Copy each line containing "dropdown" from the listing below.

##############################

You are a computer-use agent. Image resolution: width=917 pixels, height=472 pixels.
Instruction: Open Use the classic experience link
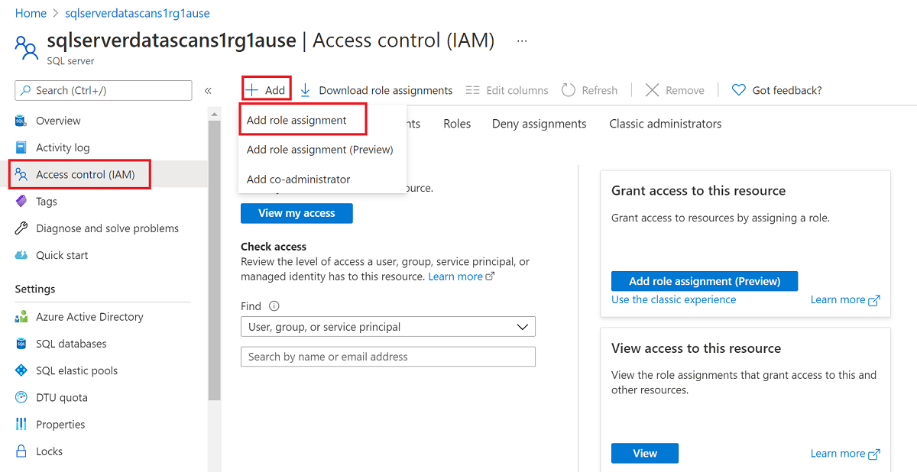pyautogui.click(x=673, y=299)
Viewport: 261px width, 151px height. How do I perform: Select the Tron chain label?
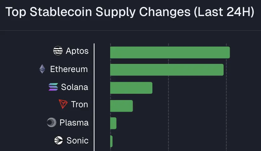pos(79,104)
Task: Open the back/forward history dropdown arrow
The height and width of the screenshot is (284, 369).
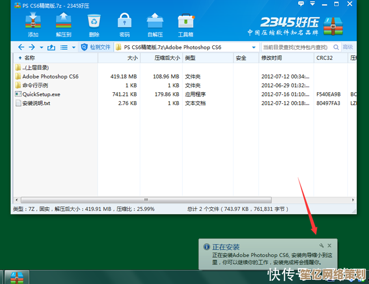Action: coord(41,47)
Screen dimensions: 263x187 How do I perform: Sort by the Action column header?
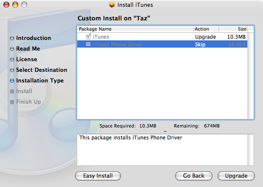click(x=206, y=29)
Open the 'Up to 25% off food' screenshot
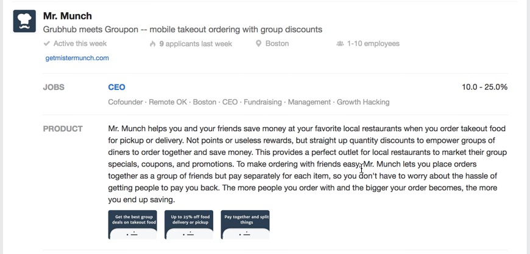530x254 pixels. [x=189, y=225]
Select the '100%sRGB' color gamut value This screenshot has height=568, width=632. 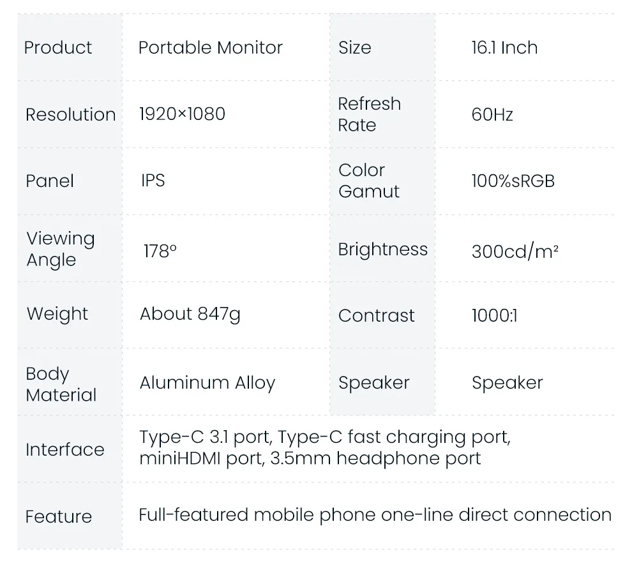513,181
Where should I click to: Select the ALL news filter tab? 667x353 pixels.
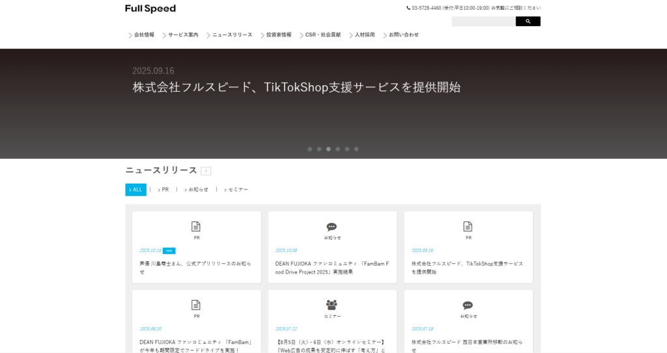coord(136,190)
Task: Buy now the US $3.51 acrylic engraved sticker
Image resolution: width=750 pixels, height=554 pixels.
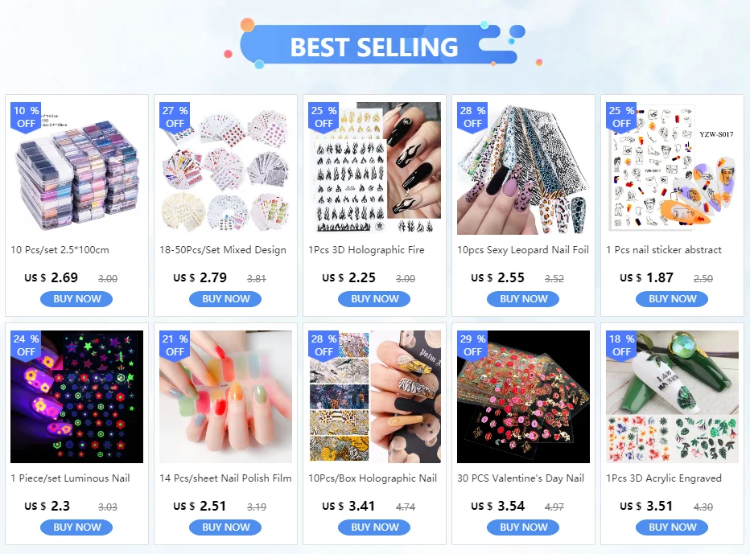Action: pos(672,527)
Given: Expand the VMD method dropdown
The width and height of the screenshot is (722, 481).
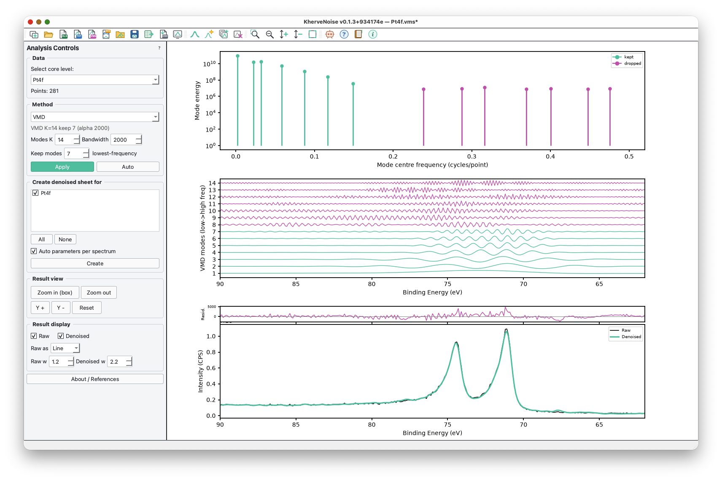Looking at the screenshot, I should coord(95,117).
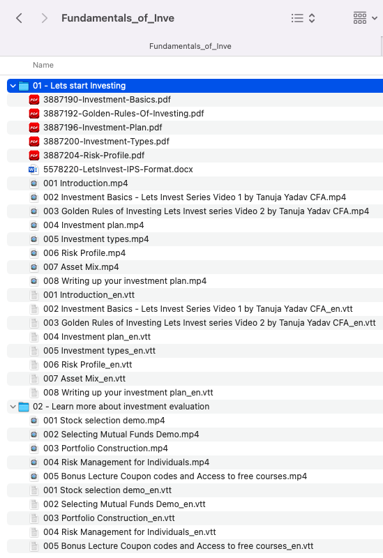
Task: Click the document icon of 001 Introduction_en.vtt
Action: [x=34, y=295]

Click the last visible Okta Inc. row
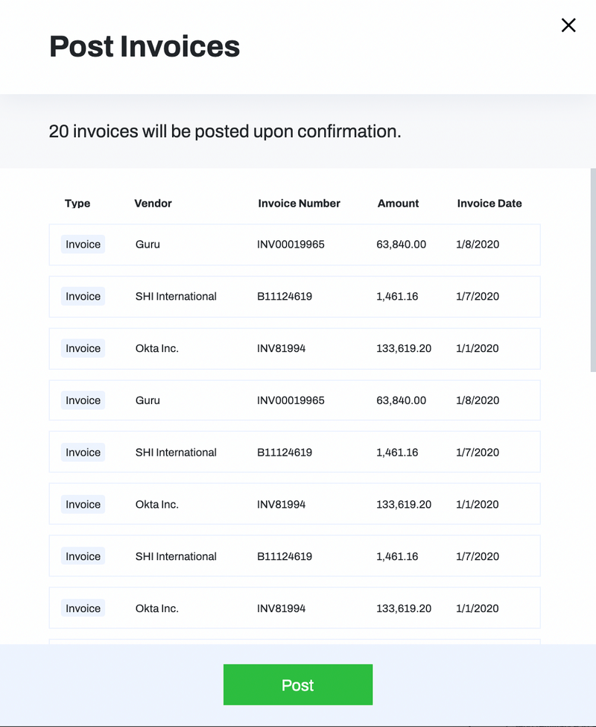(294, 608)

##############################

= Task solution =
Task: Open the back/forward history dropdown arrow
Given: Expand the VMD method dropdown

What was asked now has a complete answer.